Good shootin! Looks like you have a good recipe down!


----------



## B-Money (May 2, 2005)

only thing better is a target you can eat.


----------



## RobaloSunrise (Jun 10, 2011)

Thumbs up



Sent from my iPad using Tapatalk HD


----------



## 27contender (Dec 22, 2008)

Proof Puddin'

R


----------



## ATX 4x4 (Jun 25, 2011)

Excellent round and even better shooting! Well done.


----------



## Bottomsup (Jul 12, 2006)

If thats 200 yards she should be one hole at 100.


----------



## HOO'S NEXT (Aug 22, 2009)

What gun are you shooting? I have a .300 Ultra on my Christmas wish list, just not sure of what make/model to go with.
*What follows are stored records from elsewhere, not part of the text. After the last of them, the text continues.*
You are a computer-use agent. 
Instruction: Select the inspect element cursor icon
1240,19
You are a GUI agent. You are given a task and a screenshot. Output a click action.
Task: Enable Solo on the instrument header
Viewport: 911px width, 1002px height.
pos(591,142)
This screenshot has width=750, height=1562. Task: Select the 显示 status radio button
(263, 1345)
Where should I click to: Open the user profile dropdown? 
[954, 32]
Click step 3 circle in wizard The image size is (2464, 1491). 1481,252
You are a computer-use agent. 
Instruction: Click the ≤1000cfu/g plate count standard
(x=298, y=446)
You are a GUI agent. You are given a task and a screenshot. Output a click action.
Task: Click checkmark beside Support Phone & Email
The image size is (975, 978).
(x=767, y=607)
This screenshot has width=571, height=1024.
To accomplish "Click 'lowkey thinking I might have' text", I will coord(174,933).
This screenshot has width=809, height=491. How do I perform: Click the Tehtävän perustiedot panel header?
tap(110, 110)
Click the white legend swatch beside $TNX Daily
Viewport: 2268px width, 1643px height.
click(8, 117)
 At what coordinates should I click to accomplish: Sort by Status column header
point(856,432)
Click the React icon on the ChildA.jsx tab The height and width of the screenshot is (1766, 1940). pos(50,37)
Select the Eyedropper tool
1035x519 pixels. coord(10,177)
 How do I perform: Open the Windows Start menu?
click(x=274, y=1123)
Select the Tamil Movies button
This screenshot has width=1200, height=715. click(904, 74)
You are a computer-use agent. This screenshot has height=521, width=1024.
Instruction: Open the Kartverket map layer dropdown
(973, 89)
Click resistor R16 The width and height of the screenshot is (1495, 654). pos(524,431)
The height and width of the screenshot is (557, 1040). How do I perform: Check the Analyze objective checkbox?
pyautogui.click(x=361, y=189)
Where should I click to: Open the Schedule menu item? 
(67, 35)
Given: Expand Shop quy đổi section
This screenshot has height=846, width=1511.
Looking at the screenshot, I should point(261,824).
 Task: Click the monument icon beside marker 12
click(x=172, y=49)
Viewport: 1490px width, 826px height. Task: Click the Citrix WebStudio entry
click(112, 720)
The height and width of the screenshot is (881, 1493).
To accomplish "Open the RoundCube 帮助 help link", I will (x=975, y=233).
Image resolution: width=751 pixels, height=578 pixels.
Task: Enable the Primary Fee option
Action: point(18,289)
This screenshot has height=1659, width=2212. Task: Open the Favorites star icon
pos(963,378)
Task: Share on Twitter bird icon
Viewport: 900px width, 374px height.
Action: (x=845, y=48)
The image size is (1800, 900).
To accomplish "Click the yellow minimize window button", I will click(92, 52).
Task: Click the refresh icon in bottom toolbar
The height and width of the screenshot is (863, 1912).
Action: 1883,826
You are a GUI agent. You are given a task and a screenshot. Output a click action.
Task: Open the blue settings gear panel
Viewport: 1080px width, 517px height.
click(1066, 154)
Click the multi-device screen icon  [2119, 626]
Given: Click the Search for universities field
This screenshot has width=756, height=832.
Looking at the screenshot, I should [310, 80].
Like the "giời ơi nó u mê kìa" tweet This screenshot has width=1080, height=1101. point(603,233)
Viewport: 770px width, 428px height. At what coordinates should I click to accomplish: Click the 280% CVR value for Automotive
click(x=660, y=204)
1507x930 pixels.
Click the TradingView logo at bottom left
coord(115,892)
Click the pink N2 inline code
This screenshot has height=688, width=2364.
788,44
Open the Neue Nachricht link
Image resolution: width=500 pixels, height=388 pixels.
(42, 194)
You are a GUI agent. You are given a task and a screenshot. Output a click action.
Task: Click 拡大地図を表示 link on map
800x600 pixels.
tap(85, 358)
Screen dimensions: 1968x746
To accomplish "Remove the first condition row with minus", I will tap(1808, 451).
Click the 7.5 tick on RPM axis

Thanks

Eric


----------



## artys_only (Mar 29, 2005)

*Remington. 700 sendaro*

Mine is stainless with a 26" barrel I think they run around $1200


----------



## TXDRAKE (Jun 24, 2004)

Whats the recipe and numbers if you don't mind sharing?


----------



## artys_only (Mar 29, 2005)

*I will pm you info this evening*

I move to the 215 burger VDL , I will send you numbers tonight , need to look at my books and notes ballistic coafishent way better and down range performance .


----------



## CHARLIE (Jun 2, 2004)

Very nice..


----------



## artys_only (Mar 29, 2005)

*300 load 215 Berger*

What I am loading now is per Berger data using H1000 federal mag primer and 85.8 grains of powder under max load , coal 3.73 , i have a wyatt extended box . will not get out to shoot them until after Christmas should be getting around 3,000 FPS . Will post up verified volictiys after I shoot and some target picks I am starting a 200 yards .


----------



## 27contender (Dec 22, 2008)

I tore mine down the other day because I thought it was shooting left based on the hole in a 100lb hog running to the right 300 yards away. I did find a rub in the stock, so I re-floated the barrel. I shot it at 100 yards, still on the paper. Moved it up a bit and over some to the the right about 4 clicks. It still shoots three kinds of ammo a 150 and two 180s with in 2 inches of each other and all about MOA groupings. Re-floating the barrel did get rid of the tendency for one of the loads to be to the right about 1". I guess it changed the barrel harmonics. Not that I could hear it sing. The gun shoot well for me, it even drew attention from the fellow two seats down shooting the same hole with a canary yellow custom gun with 2 grams of trigger pull. He invited me down to shoot his gun in a vice and I found that I could do the same thing. I think there are inherently accurate guns of various calibers and you have one!

Congrats. Let the good times roll!

R


----------